*** Block opens ***

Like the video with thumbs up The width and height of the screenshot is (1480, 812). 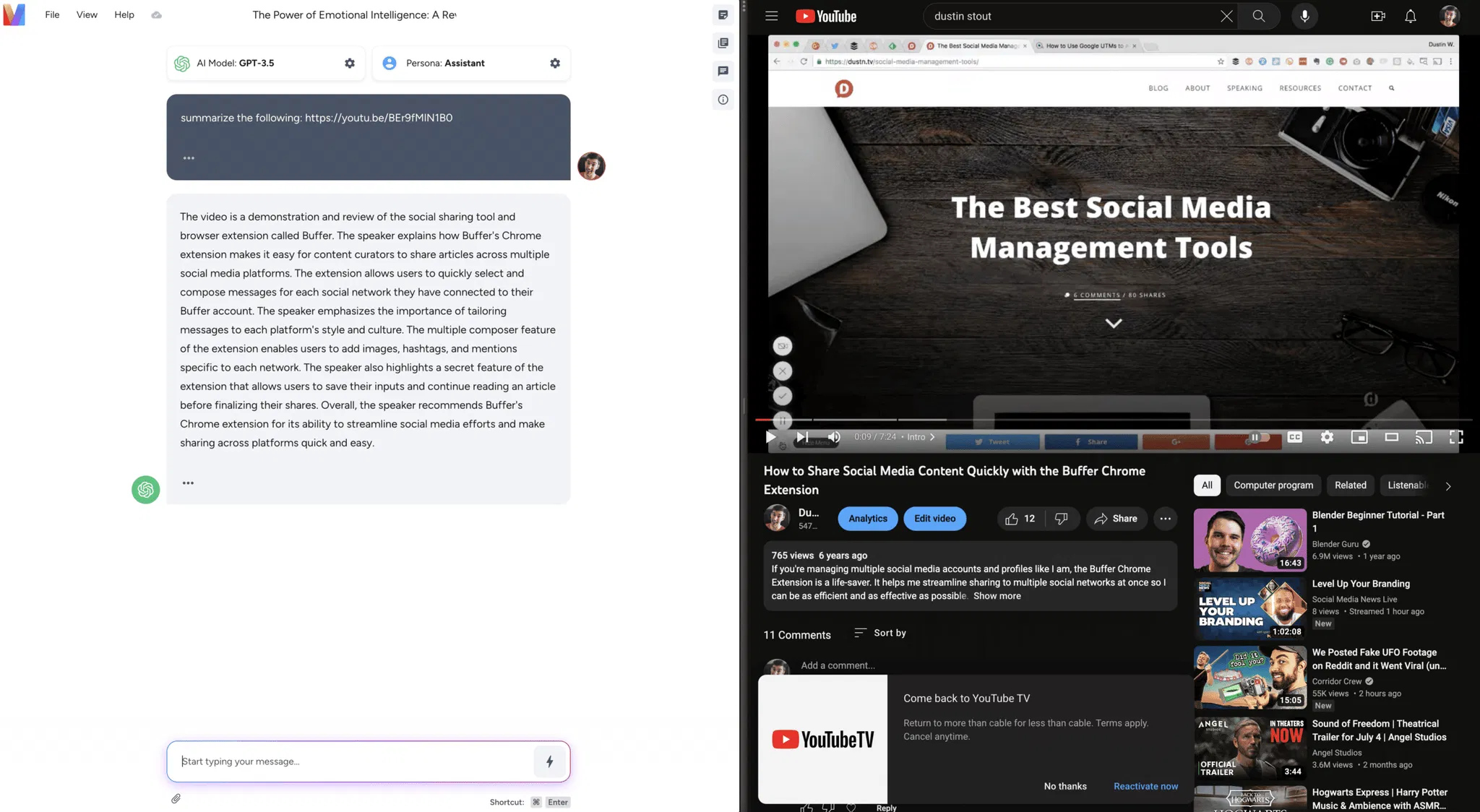[1012, 519]
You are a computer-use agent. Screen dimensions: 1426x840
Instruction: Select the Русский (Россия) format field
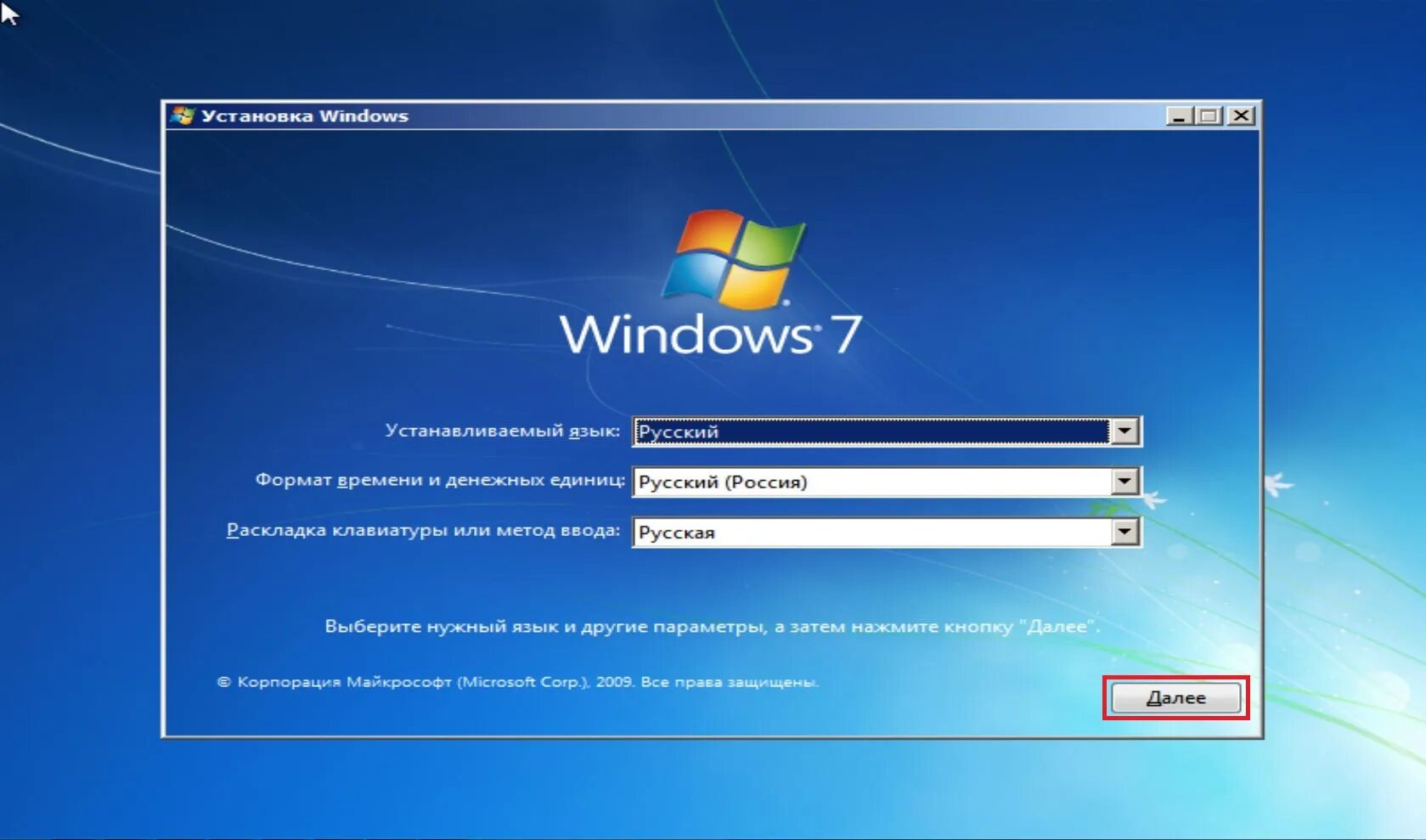(x=866, y=481)
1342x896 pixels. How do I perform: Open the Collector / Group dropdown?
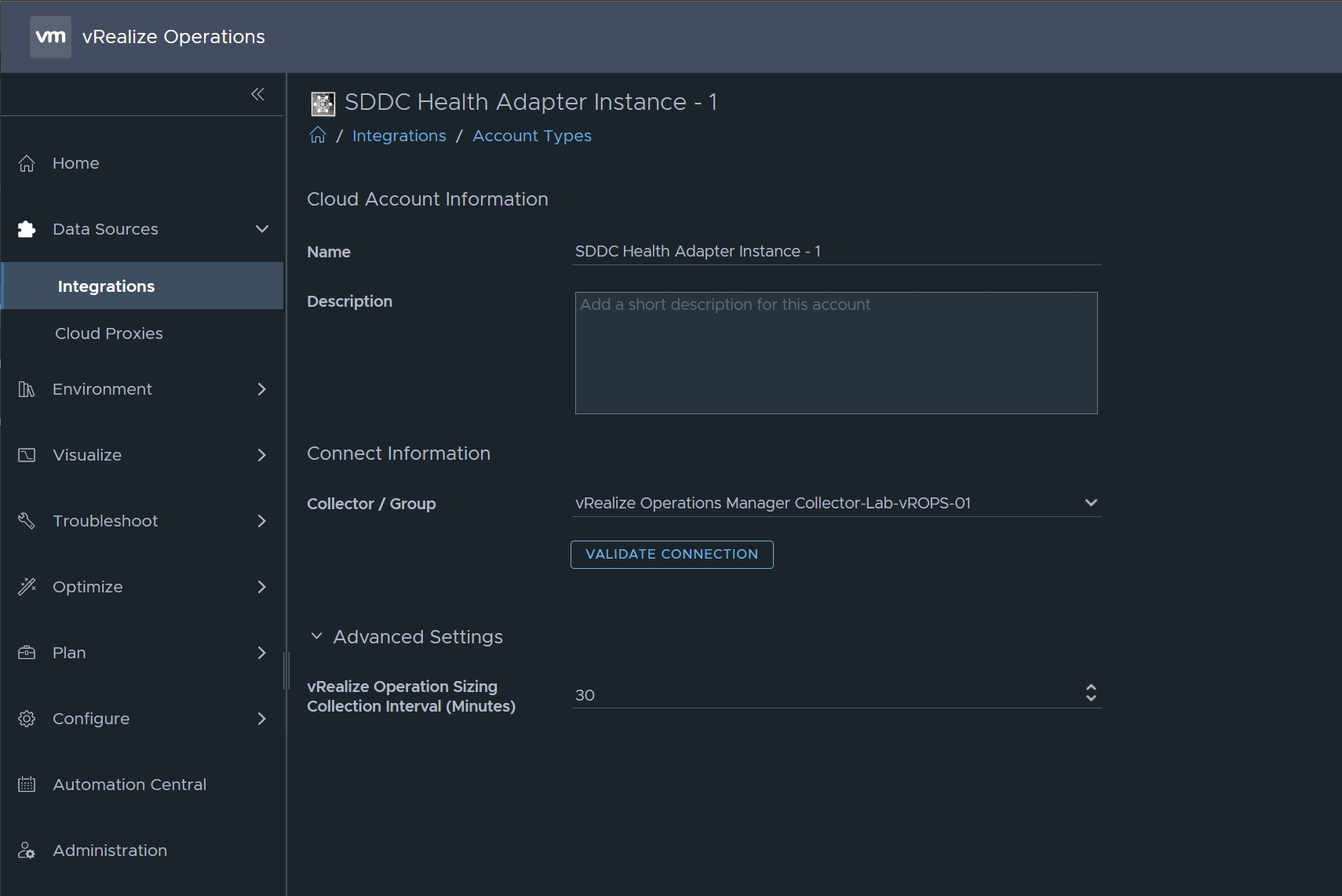click(1090, 503)
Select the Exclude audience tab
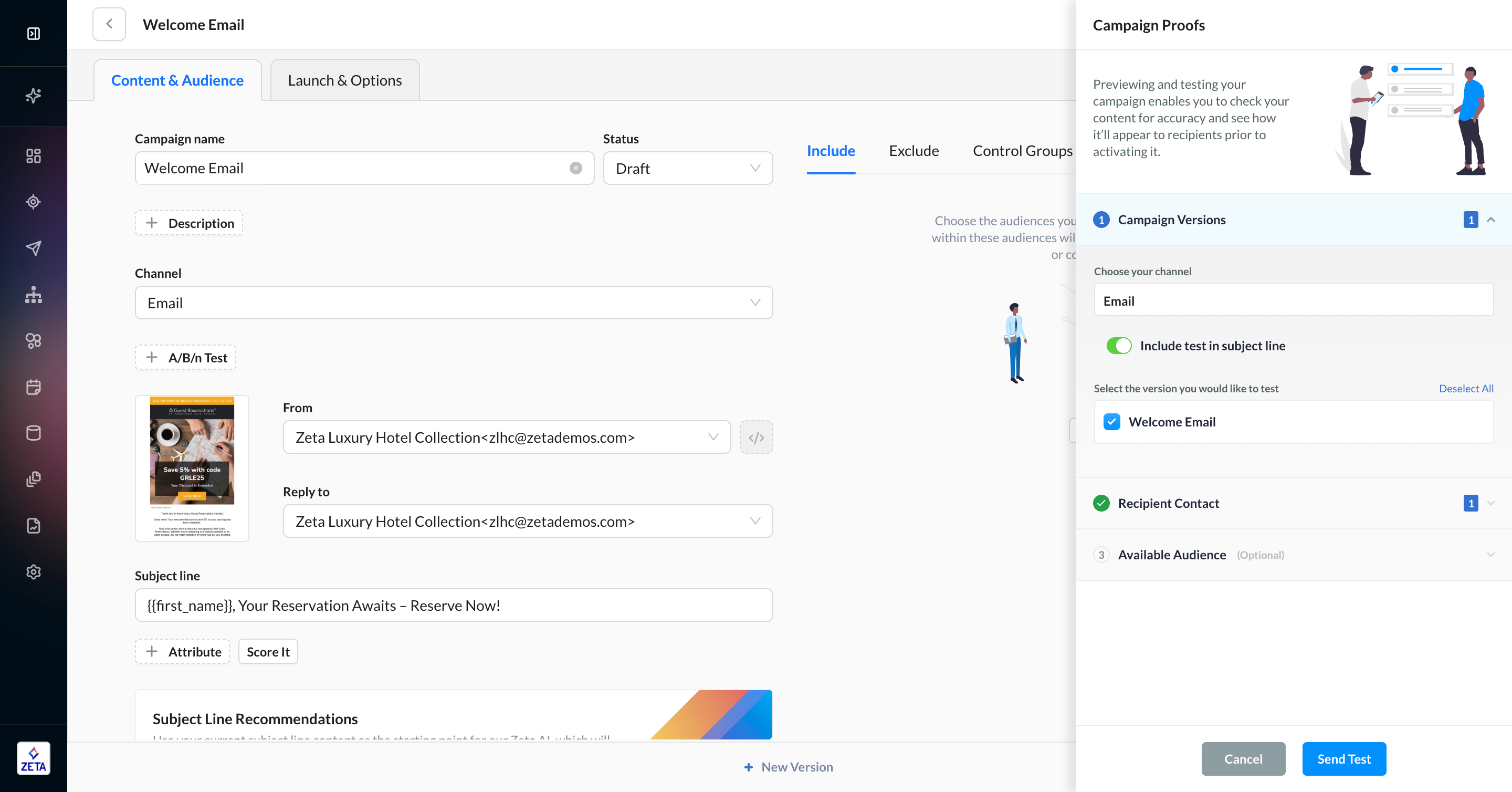The height and width of the screenshot is (792, 1512). click(x=914, y=151)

*** Block closes ***

A word-for-word copy is needed of the lines from the line holding "Instruction: Select the" through the end of the records, both included, excluding every picture.

*FINAL ANSWER*.
Instruction: Select the Русский (Россия) format field
(x=866, y=481)
1342x896 pixels. How do I perform: Open the Collector / Group dropdown?
click(1090, 503)
Select the Exclude audience tab
The height and width of the screenshot is (792, 1512). click(x=914, y=151)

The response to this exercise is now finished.